Segment Open

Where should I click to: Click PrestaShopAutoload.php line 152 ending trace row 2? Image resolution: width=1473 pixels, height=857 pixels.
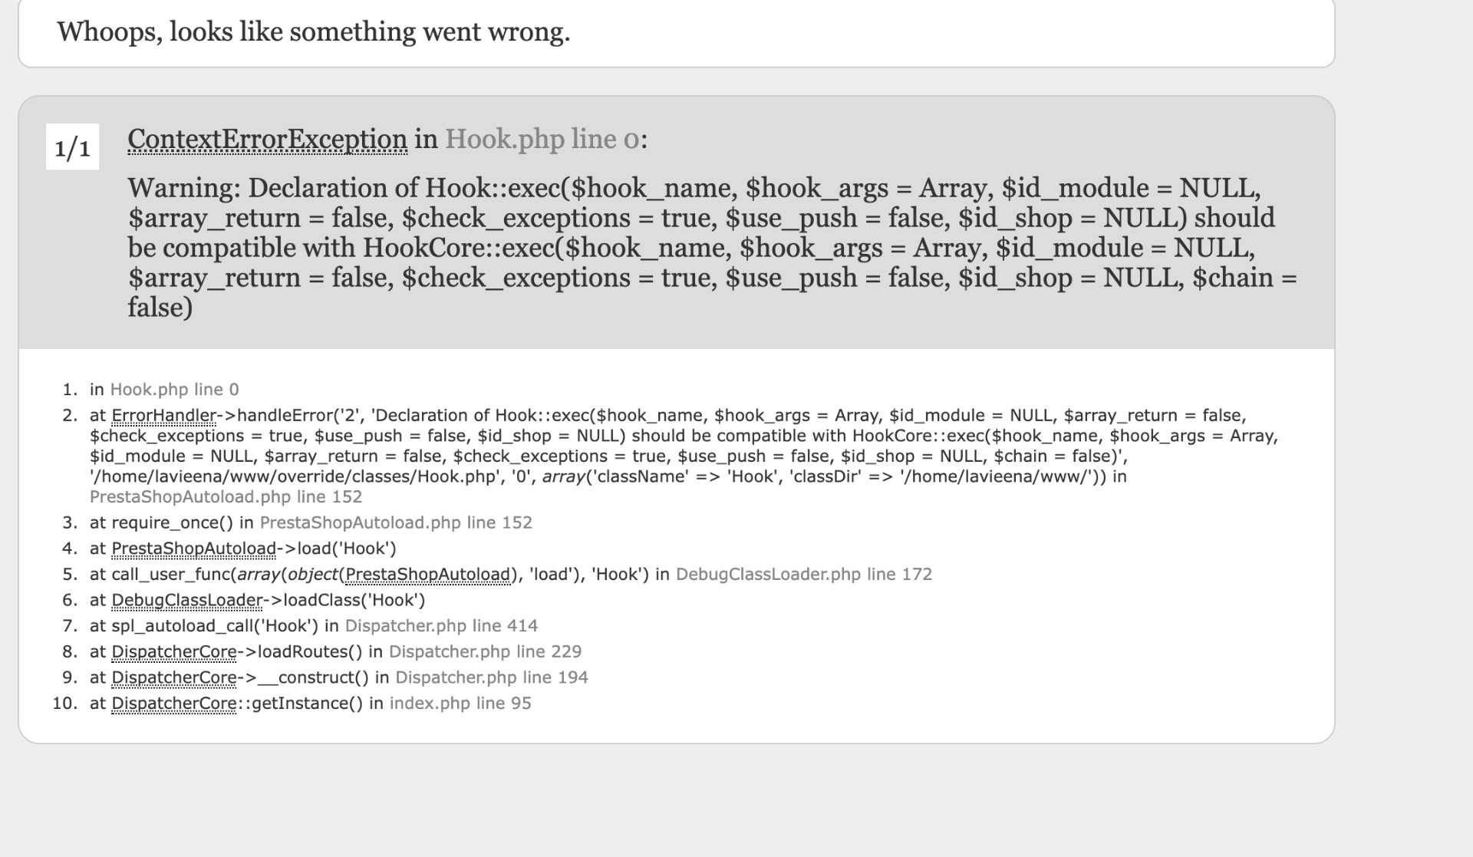click(x=226, y=496)
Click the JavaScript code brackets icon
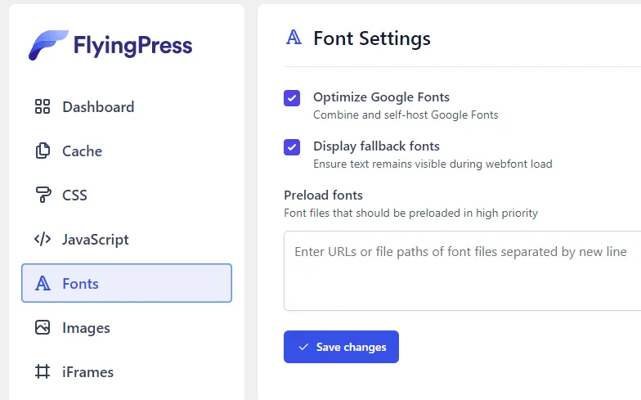This screenshot has width=641, height=400. click(43, 240)
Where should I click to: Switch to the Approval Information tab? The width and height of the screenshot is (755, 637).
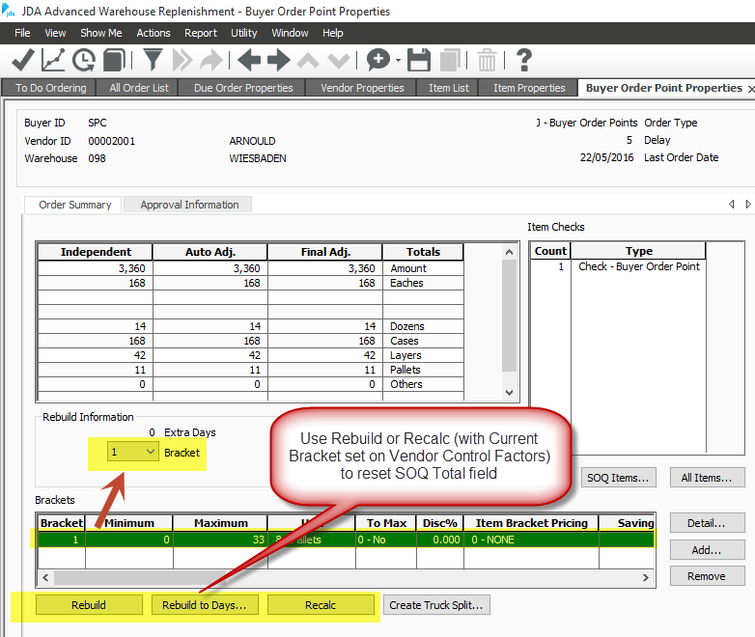point(189,205)
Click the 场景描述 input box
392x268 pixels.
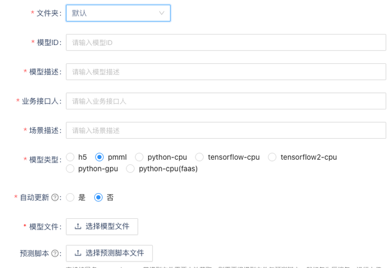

Segment Closed

WORK REQUEST: If a picture appears in the records, omit it and print everything else exactly.

ANSWER:
Where should I click to: Click PrestaShopAutoload.php line 152 ending trace row 2? Image resolution: width=1473 pixels, height=857 pixels.
click(x=226, y=496)
Click the JavaScript code brackets icon
This screenshot has width=641, height=400. click(43, 240)
Where should I click to: Switch to the Approval Information tab? The width and height of the screenshot is (755, 637).
point(189,205)
Click the 场景描述 input box
392x268 pixels.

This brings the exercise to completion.